◆ **Problem details**: Write out exactly, please, every line from the beginning of the entries to the line holding "[KSU] (98, 93)", and no pictures.

↓

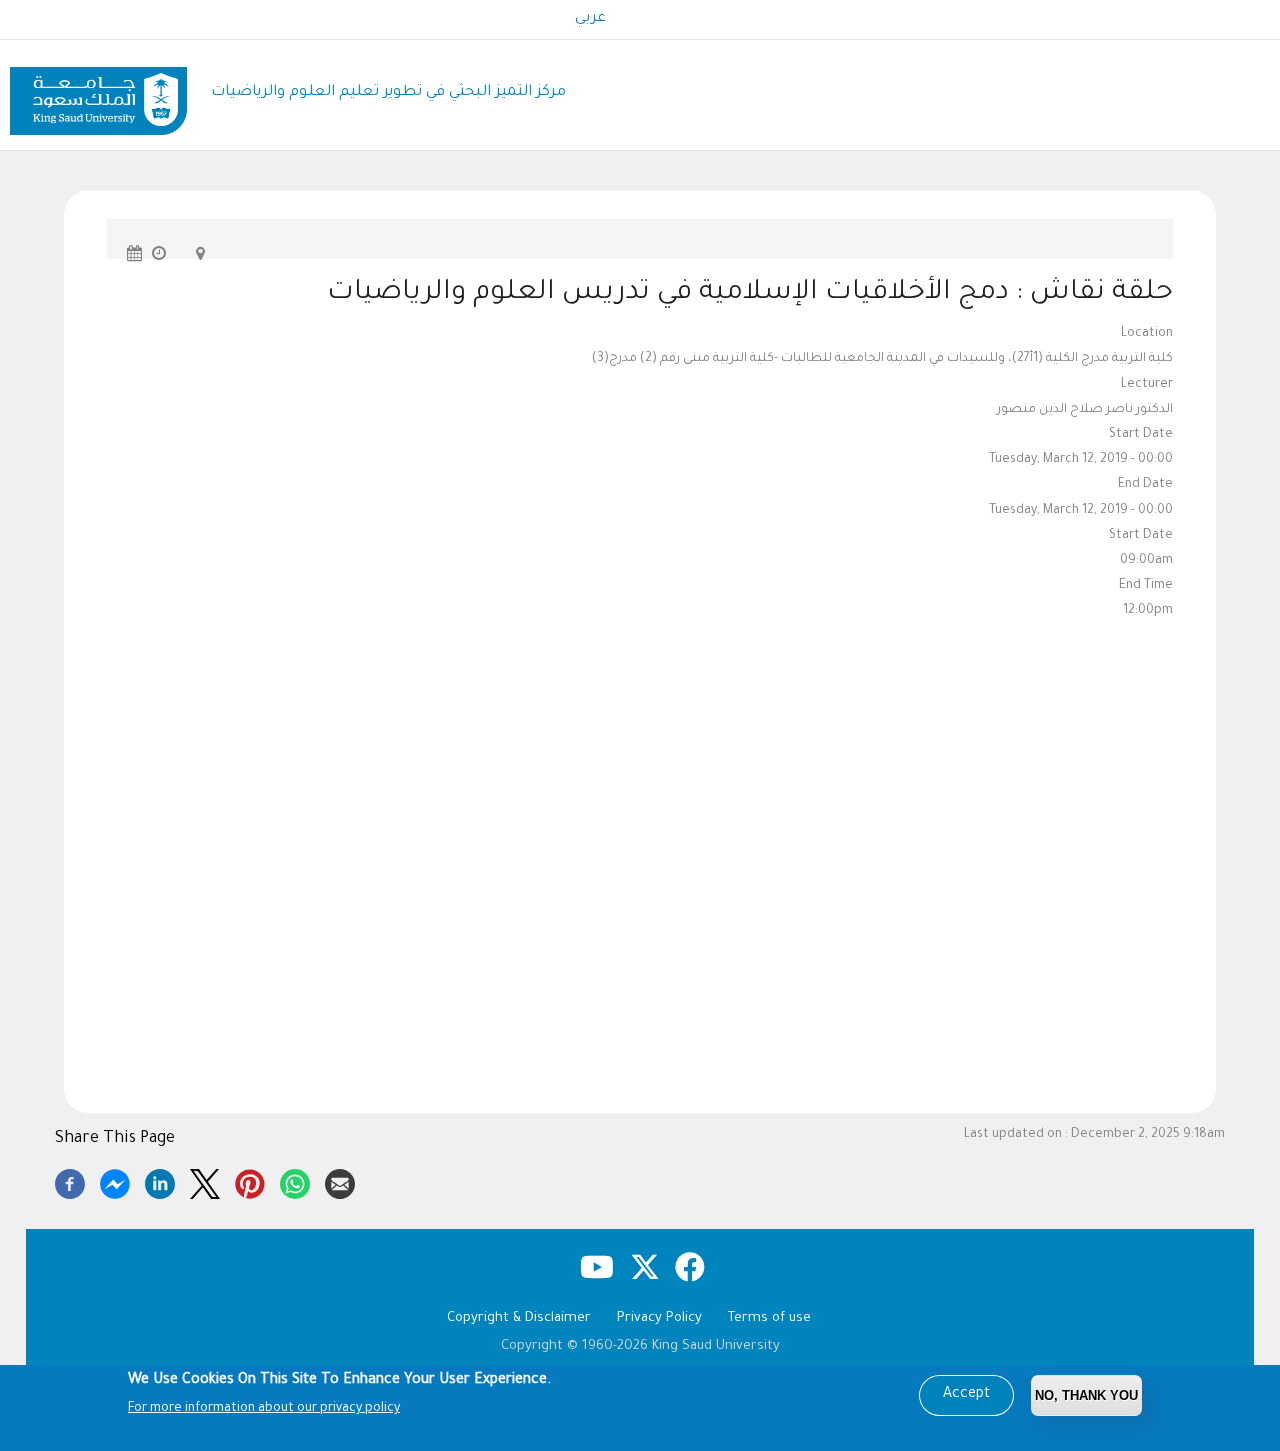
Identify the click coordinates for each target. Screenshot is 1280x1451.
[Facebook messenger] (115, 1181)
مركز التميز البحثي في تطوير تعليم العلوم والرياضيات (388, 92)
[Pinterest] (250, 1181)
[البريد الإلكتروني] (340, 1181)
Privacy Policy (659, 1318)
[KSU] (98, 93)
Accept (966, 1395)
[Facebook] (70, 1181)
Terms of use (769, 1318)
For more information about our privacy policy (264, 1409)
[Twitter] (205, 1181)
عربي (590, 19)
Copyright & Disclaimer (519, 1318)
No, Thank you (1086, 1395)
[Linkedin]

↑

◆ **Response to the task**:
Identify the click coordinates for each target. Screenshot is 1280x1451.
[Facebook messenger] (115, 1181)
مركز التميز البحثي في تطوير تعليم العلوم والرياضيات (388, 92)
[Pinterest] (250, 1181)
[البريد الإلكتروني] (340, 1181)
Privacy Policy (659, 1318)
[KSU] (98, 93)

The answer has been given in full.